**Extrait choisi:**
▼

Engelbert Mveng

Mveng Engelbert (1930-1995), 
fut premier jésuite camerounais protagoniste emblématique de la première génération de théologiens africains. Poète, philosophe, théologien de l’inculturation, anthropologue, peintre, écrivain, historien enseignant d’histoire à l’Université de Yaoundé de 1965 à 1995.

E. Mveng était né le 9 mai 1930 à Enam-Nkal, paroisse de Miniaba, de Jean Amougou et Barbe Ntolo. Études secondaires au Petit Séminaire de Yaoundé. Après une année au Grand Séminaire de Yaoundé, en 1951, il entra au noviciat de la Compagnie de Jésus à Djuma (Rep. Dém. du Congo). Le 22.09.1953 il fit sa première profession. Études philosophiques à Eigenhoven (Belgique) et théologiques à Lyon (France). Ordonné prêtre en 1963.
Engagé dans le mouvement culturel de la Négritude et filleul d’Alioun Diop, E. Mveng fut un promoteur convaincu de la nécessité et de la possibilité d’un christianisme inculturé. « L’inculturation est probablement le problème-clé ainsi que le plus grand défi de la théologie africaine…".

« Le contexte socio-historique du processus de la conversion de l’Afrique à l’Eglise de Jésus Christ a connu maintes hypocrisies et soulève bien des questions qu’il est inutile d’éluder ».

« La spiritualité de la libération a ses racines en Égypte pharaonique. C’est en Égypte qu’est née la plus ancienne et la seule religion dont le dogme enseigne la victoire de la vie sur la mort. La morale pharaonique annonce le Décalogue et la Bonne Nouvelle des Béatitudes. Isis et Osiris ont enseigné la vérité sur l’homme, sur le monde, et sur l’au-delà. Ils ont enseigné à l’homme l’art de vaincre la mort, la praxis de la libération. C’est dire que la réflexion théologique sur la libération trouve ses fondements historiques et épistémologiques en Égypte pharaonique. La spiritualité de la libération qu’apporte l’évangile conduit aux Béatitudes. La spiritualité des Béatitudes célèbre le triomphe de la vie sur la mort, de l’amour sur la haine, de liberté sur la servitude. La spiritualité des Béatitudes invite au discernement, le chrétien devrait être un éternel contestataire. Cela lui donne d’être un éternel contestataire et d’être un prophète ».

▲

**Contenu des données:**
▼

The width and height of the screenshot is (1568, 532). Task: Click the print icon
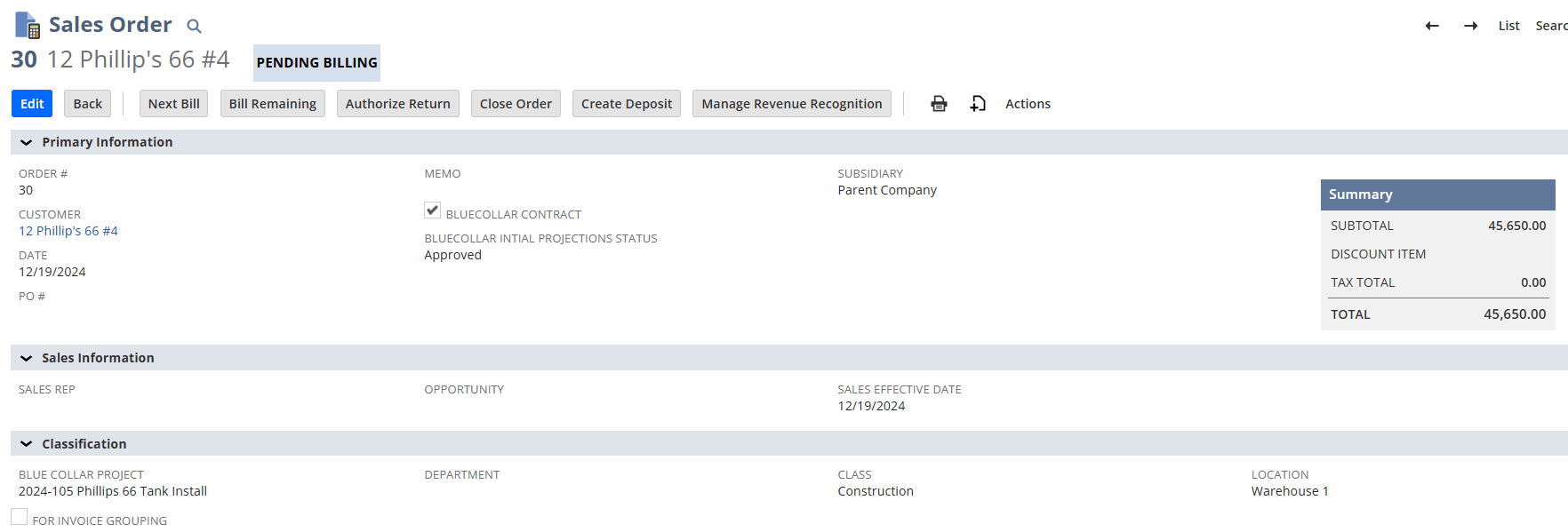[x=939, y=104]
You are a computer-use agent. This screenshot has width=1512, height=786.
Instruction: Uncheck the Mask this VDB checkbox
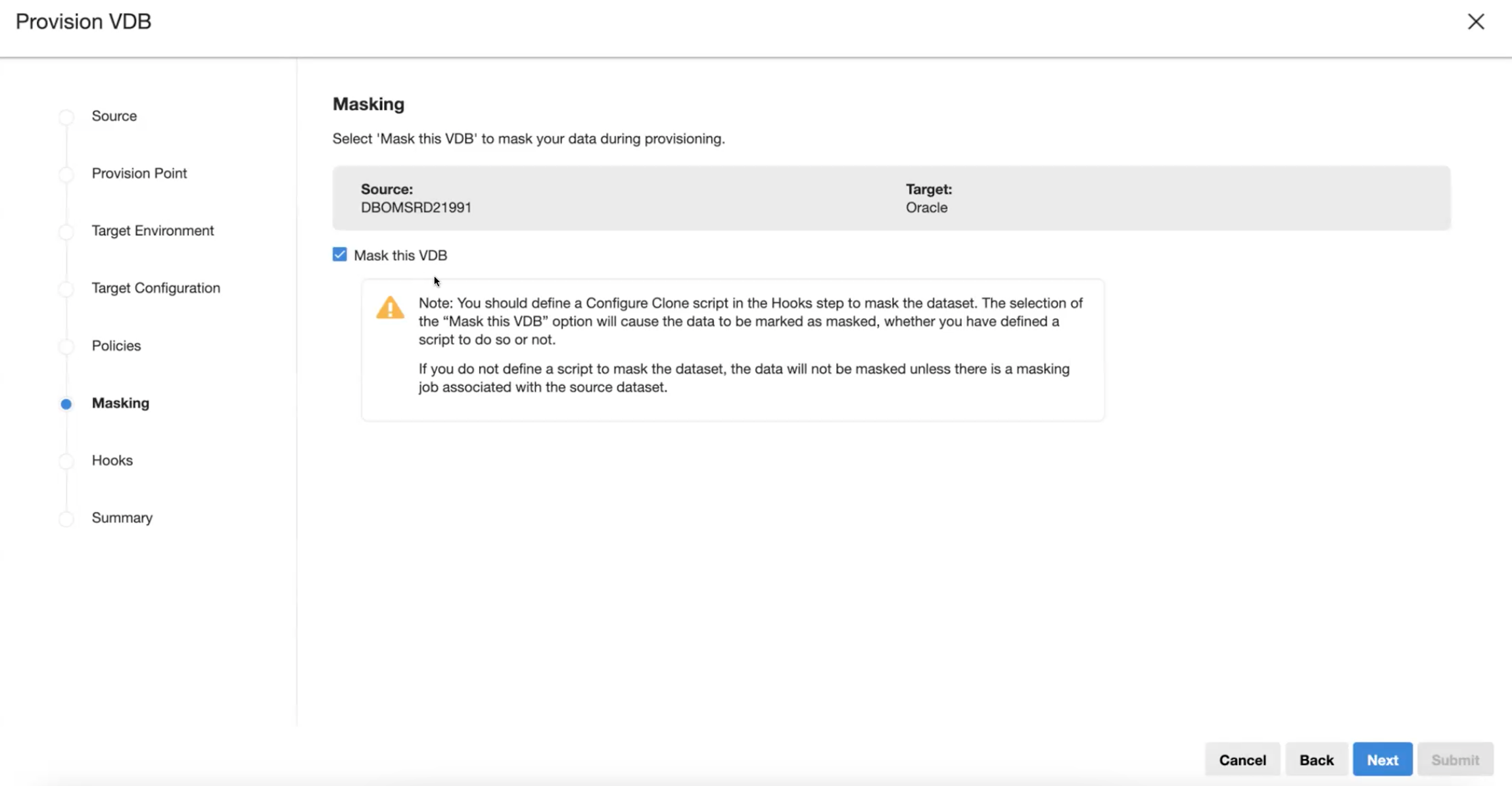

▲

Recopiez à l'identique le passage du texte sur Engelbert Mveng compris entre « Engelbert Mveng » et « 1965 à 1995. », ces deux bornes incluses.

Engelbert Mveng

Mveng Engelbert (1930-1995), 
fut premier jésuite camerounais protagoniste emblématique de la première génération de théologiens africains. Poète, philosophe, théologien de l’inculturation, anthropologue, peintre, écrivain, historien enseignant d’histoire à l’Université de Yaoundé de 1965 à 1995.